Luego del asesinato de Roque, un grupo de sus seguidores se escindió del ERP para fundar la Resistencia Nacional (RN), que tenía como propósito, como dicen sus documentos, convertirse en el verdadero "partido de los comunistas salvadoreños". El ERP era también marxista leninista. Su órgano oficial escrito se llamaba "Prensa Comunista" y en sus campamentos se cantaba "La Internacional". Entre el ERP y la RN se desató una guerra que estuvo a punto de ahorrarle el trabajo a las fuerzas de contrainsurgencia. Se odiaban a muerte.

Eso de que en el FMLN sólo el Partido Comunista Salvadoreño era comunista, es una de las más grandes patrañas que se han dicho. Todos eran comunistas. Las discrepancias eran, como he dicho, por cuestiones de estrategia. Es cierto que había diferencias entre el PCS y el resto de las organizaciones. Al PCS lo acusaban de… derechista. ¡Caracoles!

Dos son las principales causas del eterno debate en el seno de los marxistas: métodos de lucha e interpretación de los clásicos. Ese debate ha dejado en la zaga del FMLN un reguero de muertos, no tan famosos como Marcial, Ana María y Roque Dalton.
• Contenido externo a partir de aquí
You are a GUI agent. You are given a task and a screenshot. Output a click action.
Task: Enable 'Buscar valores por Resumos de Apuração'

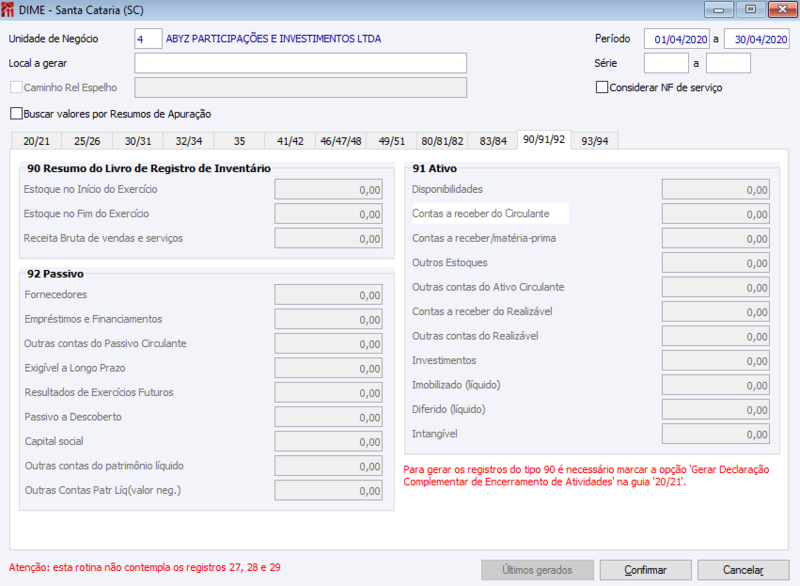16,113
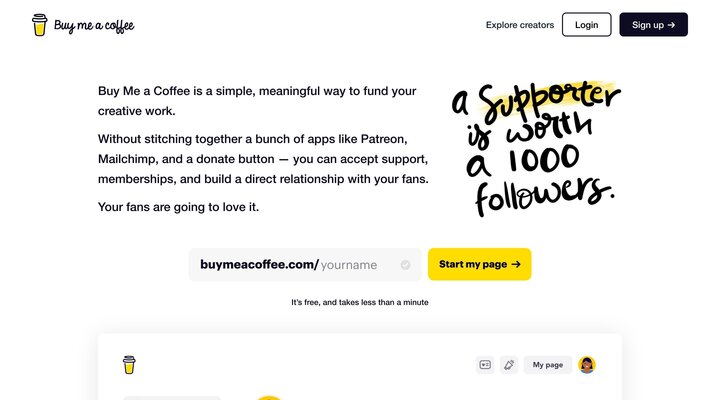This screenshot has height=400, width=720.
Task: Click the arrow on Start my page
Action: (516, 265)
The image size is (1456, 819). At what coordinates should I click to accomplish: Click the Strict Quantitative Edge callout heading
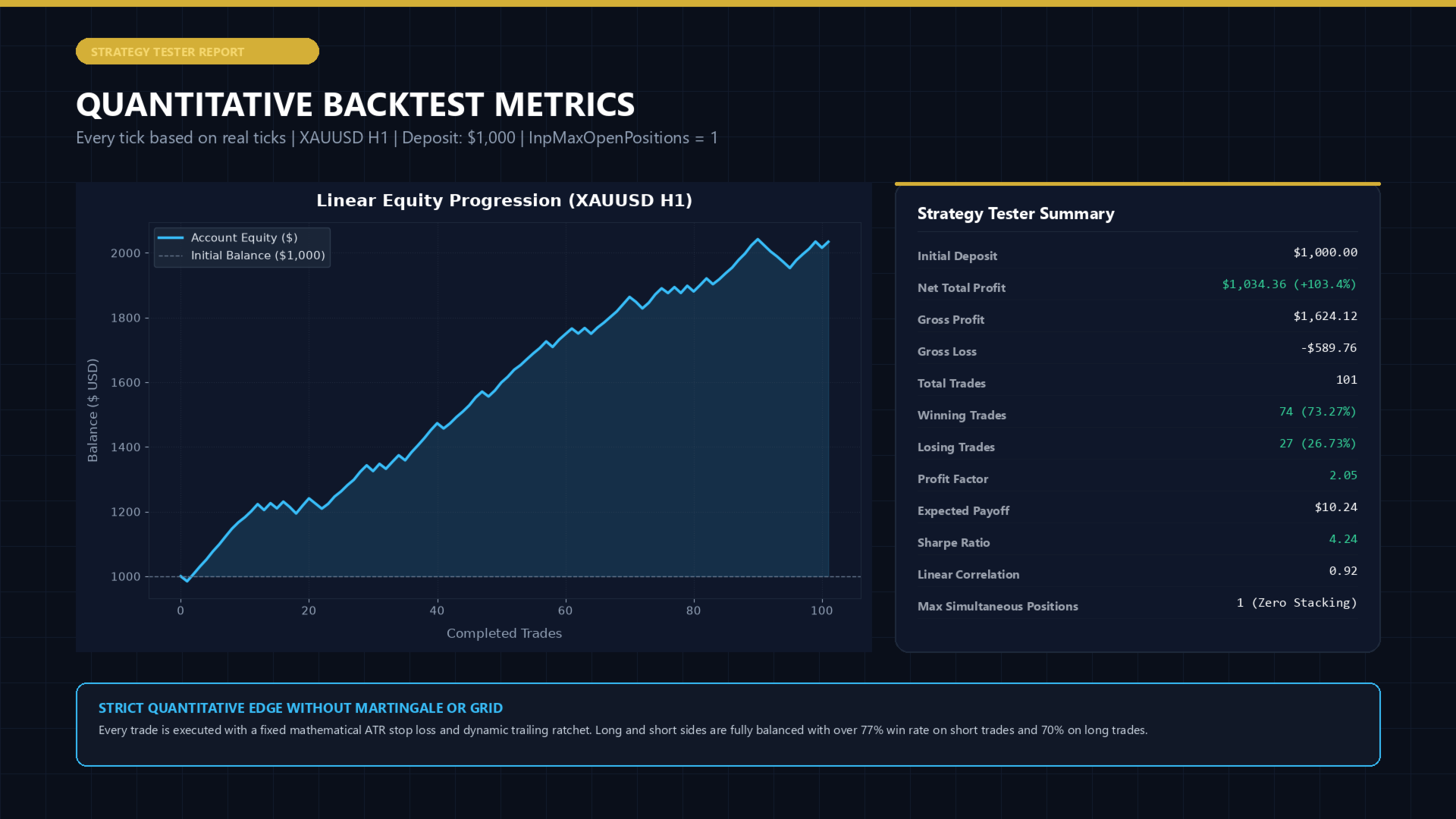[x=300, y=708]
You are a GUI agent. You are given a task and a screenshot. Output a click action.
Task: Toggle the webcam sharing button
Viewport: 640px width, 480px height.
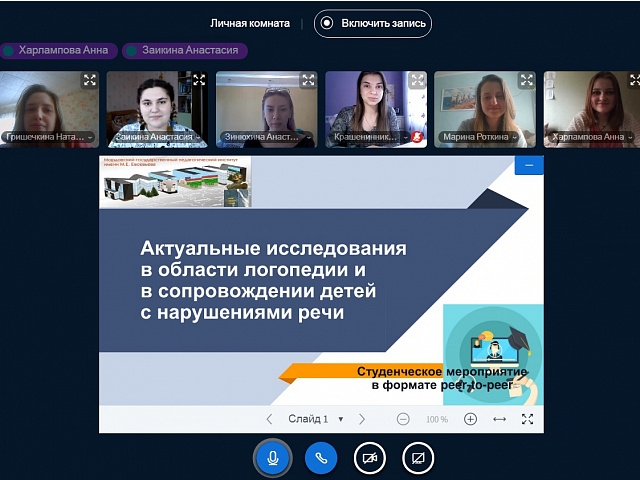point(369,458)
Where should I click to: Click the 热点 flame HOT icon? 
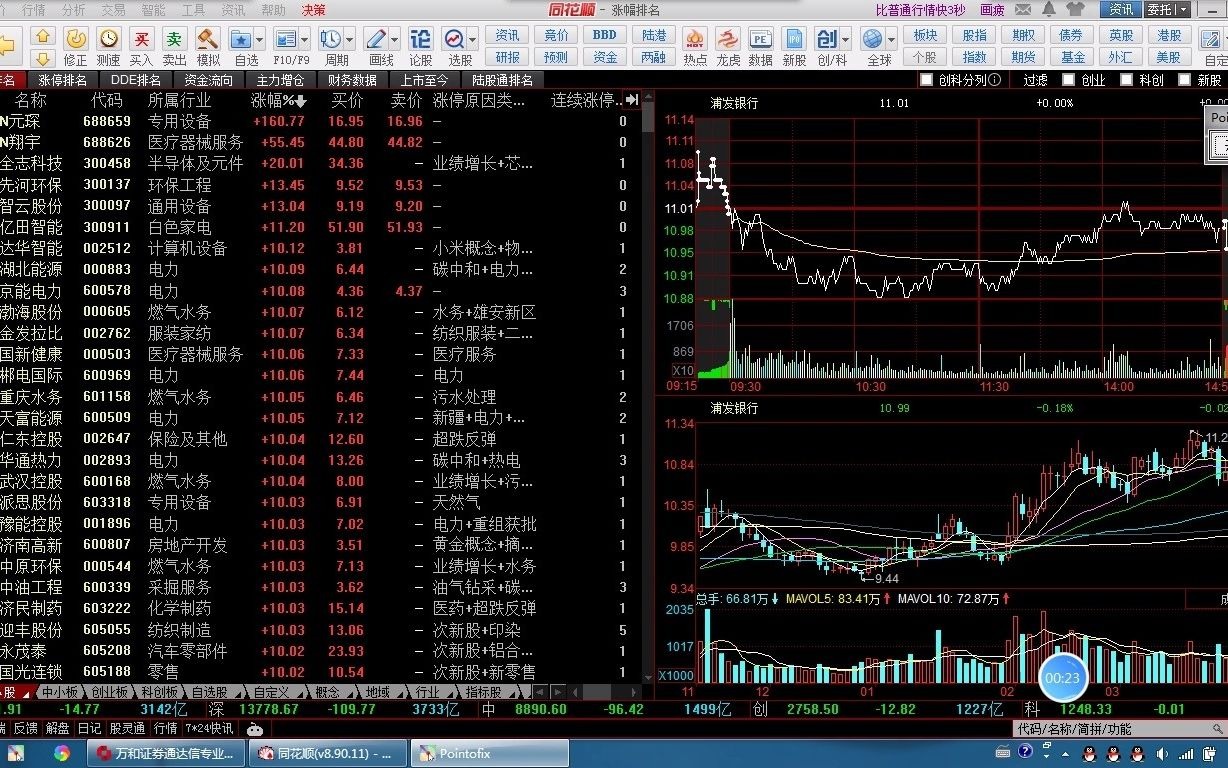click(695, 40)
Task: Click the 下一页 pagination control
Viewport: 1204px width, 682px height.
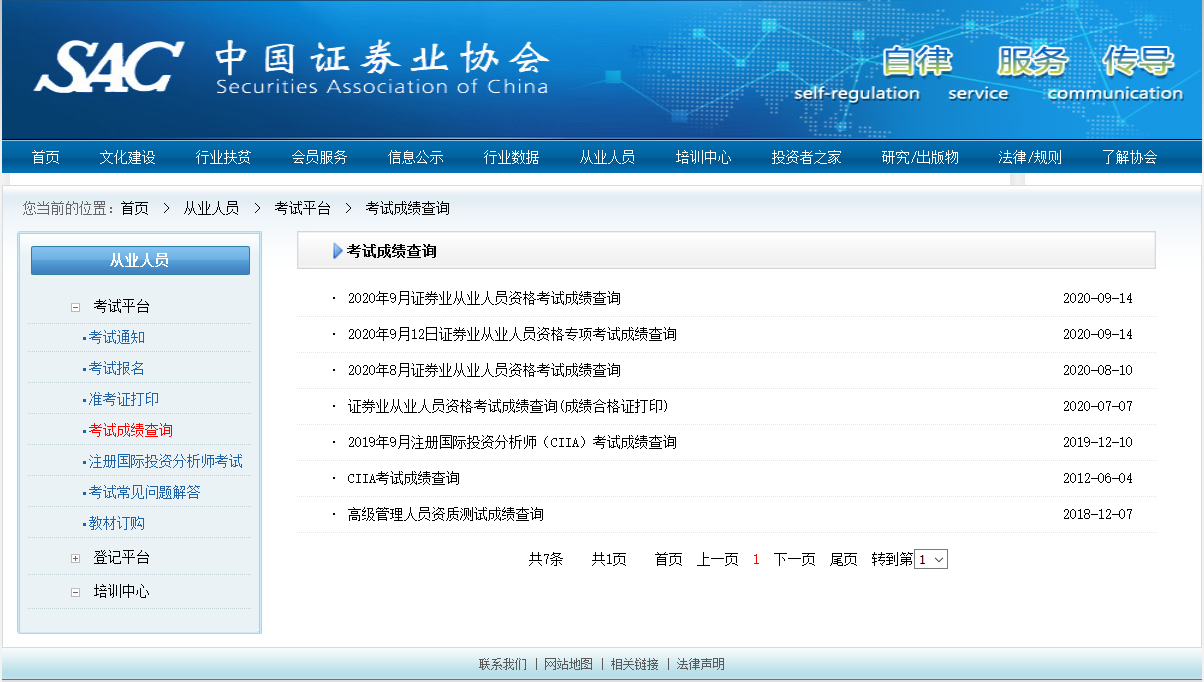Action: click(x=794, y=559)
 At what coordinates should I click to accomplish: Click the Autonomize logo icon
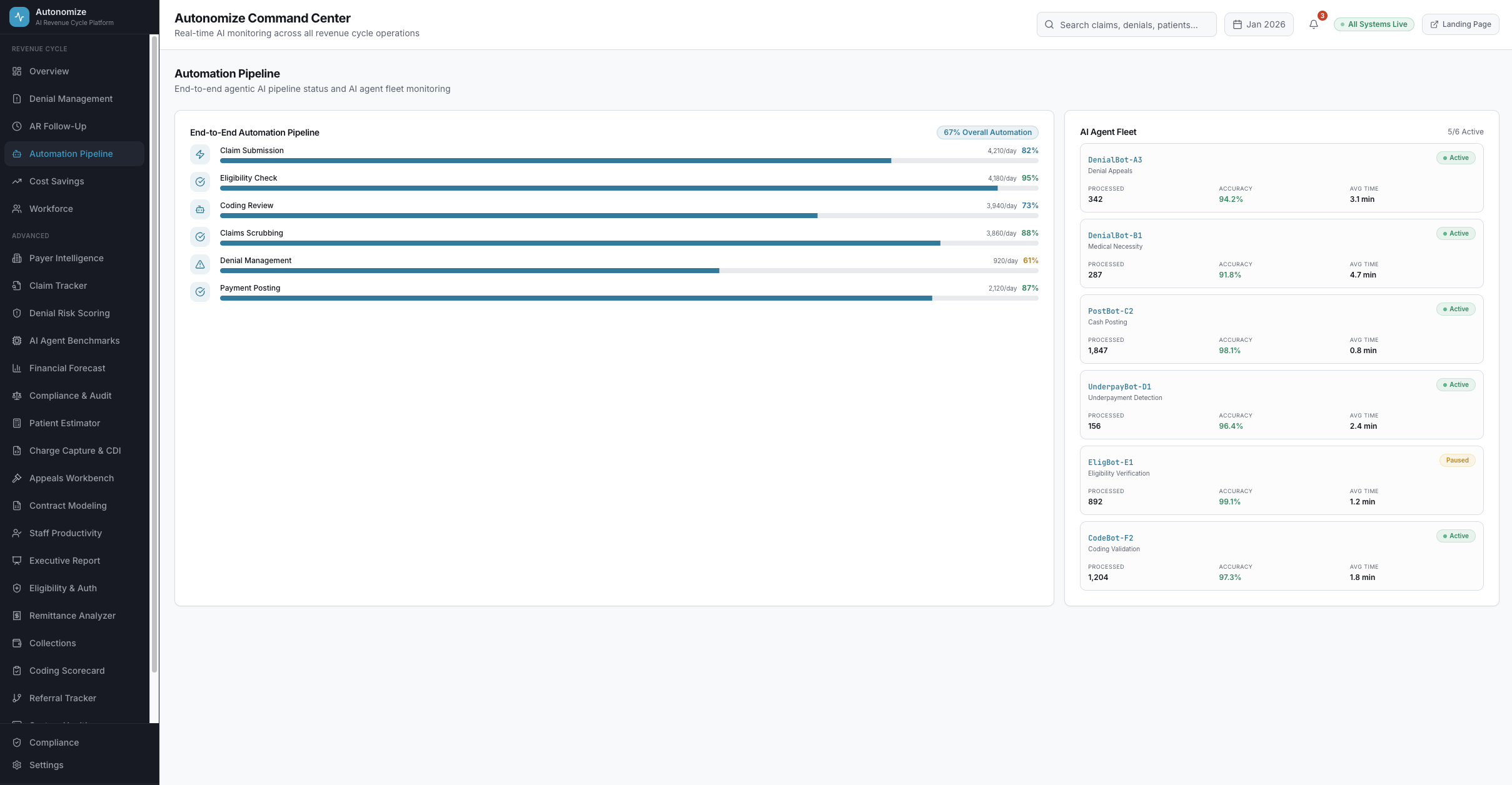click(19, 16)
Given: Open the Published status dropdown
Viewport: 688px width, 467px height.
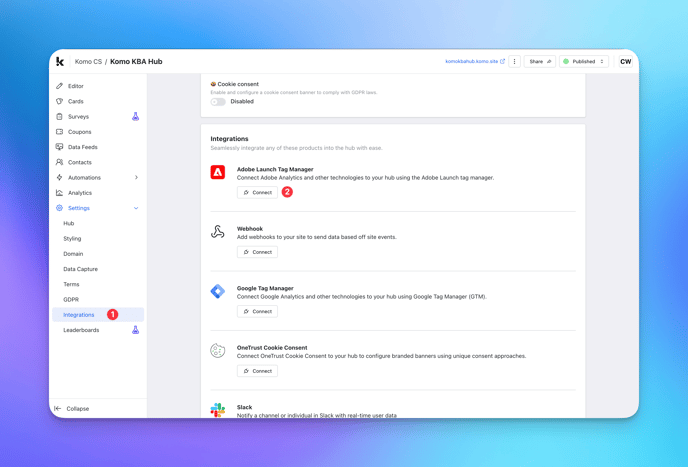Looking at the screenshot, I should (584, 61).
Las amargas divisiones dentro del FMLN no son, pues, nuevas. Es la prolongación de un viejo pleito, hoy en vitrina. La izquierda, los izquierdistas y no pocos ex comandantes tienen una como natural tendencia a resolver los líos internos de muy mala manera. El disidente, el hasta hace poco querido "compañero", pasa a ser el traidor. Se le deja muerto en El Playón o se le asesina con un picahielo. Y cuando, como ahora, no se le puede "ajusticiar", entonces surgen las más negras campañas difamatorias.

Los izquierdistas odian más al disidente que al adversario de enfrente. Con éste pueden llegar a negociaciones; con aquél, "o se va por la puerta del frente o lo echamos a patadas por la puerta de atrás". Al buscar las claves para comprender esa adicción a la intolerancia, he llegado a la conclusión que la causa está en los textos mismos de Marx, Engels y Lenin. Tan complejas fueron sus obras, que necesitaron intérpretes. Por el camino perdieron el carácter de "científicas" y se convirtieron en textos sagrados llenos de axiomas y verdades absolutas.

Cada exégeta se creyó dueño de esa verdad y fundó su propia secta. Los otros son "desviados" o infieles que no merecen vivir. No exagero. Lo más terrible es que la intolerancia, ese impulso de aplastar al que piensa diferente o al que hace sombra, pasa de un plano ideológico de ideas y representaciones a la conducta cotidiana.

La izquierda y los izquierdistas llevan sobre sí el peso de la intolerancia y la lógica consecuencia de la atomización. En el marco de la democracia suelen terminar siendo grupillos pintorescos que se dividen y subdividen entre odios y resentimientos. Al final los pleitos se apartan de cierta altura ideológica y terminan en arrebatiñas pecuniarias de poca monta. Es como una herencia maldita.